Importing macroinvertebrate sampling data from the EA Ecology and Fish Data Explorer
import_inv.Rd
The import_inv
function imports macroinvertebrate sampling data from the Environment Agency's Ecology and Fish Data Explorer (EDE). The data can either be downloaded automatically in .parquet or .csv format, or read in from a previously saved .csv or .rds file. The data can be optionally filtered by site ID and sample date, and the filtered data saved as a .rds file.
Usage
import_inv(source = "parquet", sites = NULL, start_date = NULL, end_date = NULL, save = FALSE, save_dwnld = FALSE, save_dir = getwd(), biol_dir = NULL)
Arguments
- source
Specify source of macroinvertebrate data: "parquet" or "csv" to automatically download data from EDE, or provide path to local .csv, .rds or .parquet file. (Alternatively set
source = NULL
and instead use deprecatedbiol_dir
argument to provide path to local file). Default = "parquet".- sites
Vector of site ids to filter by.
- start_date
Required start date (in
yyyy-mm-dd
format); older records are filtered out. Default =NULL
to keep all available data.- end_date
Required end date (in
yyyy-mm-dd
format); more recent records are filtered out. Default =NULL
to keep all available data.- save
Specifies whether (
TRUE
) or not (FALSE
) the filtered data should be saved as an rds file (for future use, or audit trail). Default =FALSE
.- save_dwnld
Specifies whether (
TRUE
) or not (FALSE
) the unfiltered parquet or csv file download should be saved, in .rds format. Default =FALSE
.- save_dir
Path to folder where downloaded and/or filtered data are to be saved. Default = Current working directory.
- biol_dir
Deprecated. Path to local .csv, .rds or parquet file containing macroinvertebrate data.
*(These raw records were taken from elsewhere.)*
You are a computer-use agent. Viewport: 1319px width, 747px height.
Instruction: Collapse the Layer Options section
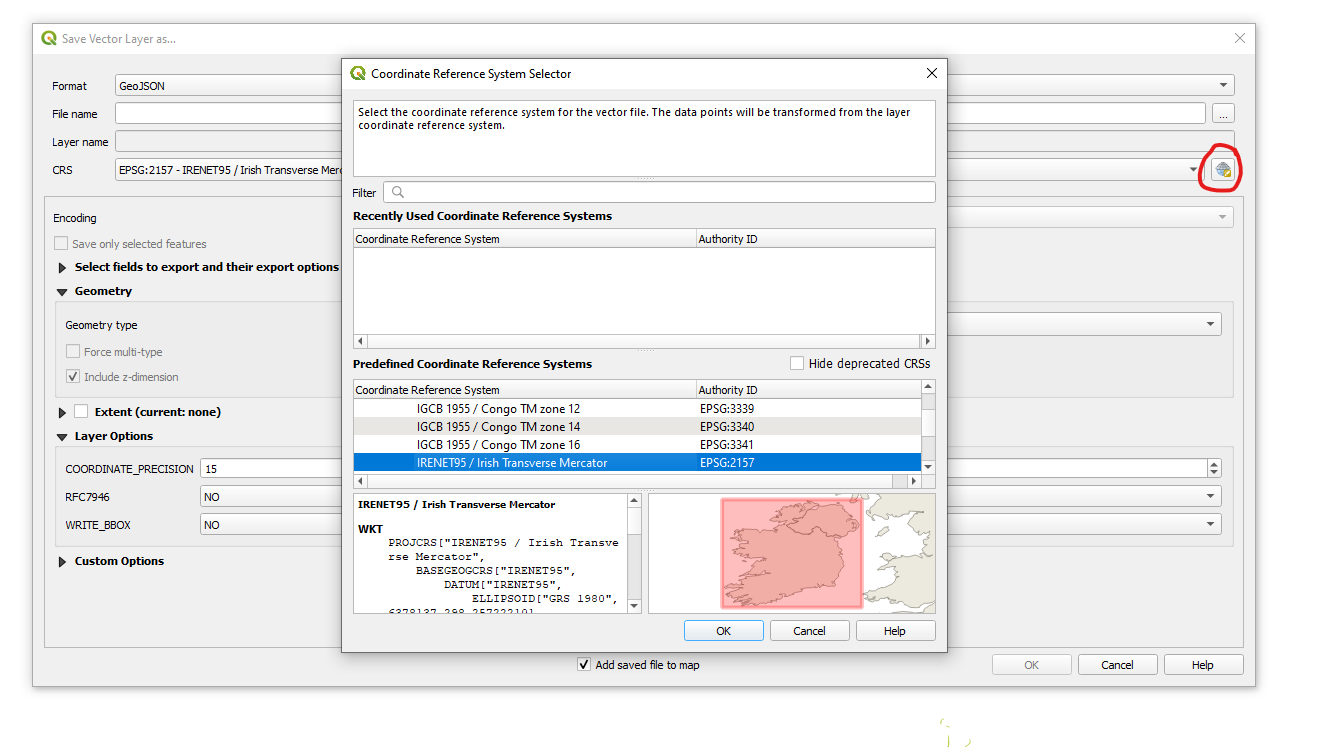63,437
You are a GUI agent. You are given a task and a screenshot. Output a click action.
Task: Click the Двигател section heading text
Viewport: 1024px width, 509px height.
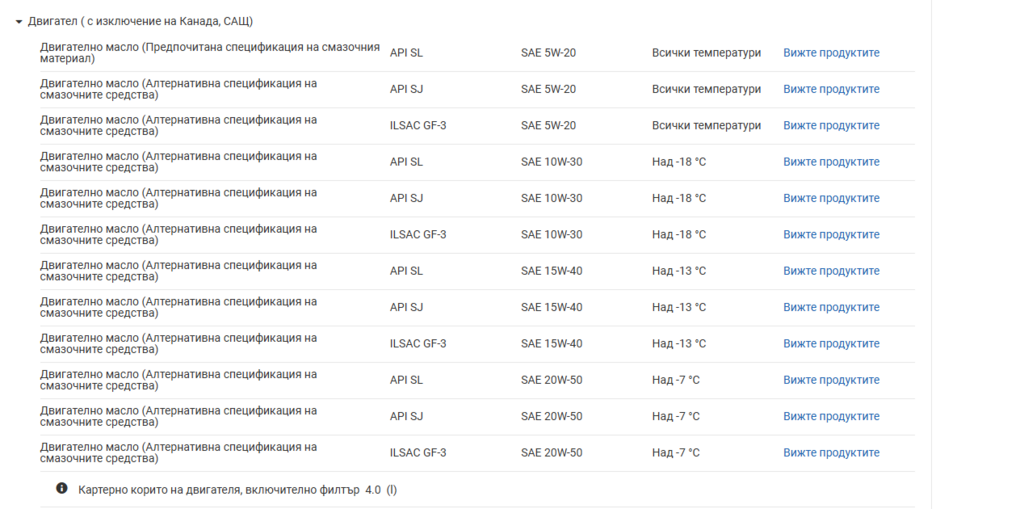140,22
Default =
NULL
(download data from EDE).
Details
If automatically downloading data from EDE, the parquet file format is faster to download than csv, and has data types pre-formatted.
If saving a copy of the downloaded data, the name of the rds file is hard-wired to INV_OPEN_DATA_METRICS_ALL.RDS
. If saving after filtering on site and/or date, the name of the rds file is hard-wired to INV_OPEN_DATA_METRICS_F.RDS
.
Downloaded raw data files (in .parquet and .csv format) will be automatically removed from the working directory following completed execution of the function.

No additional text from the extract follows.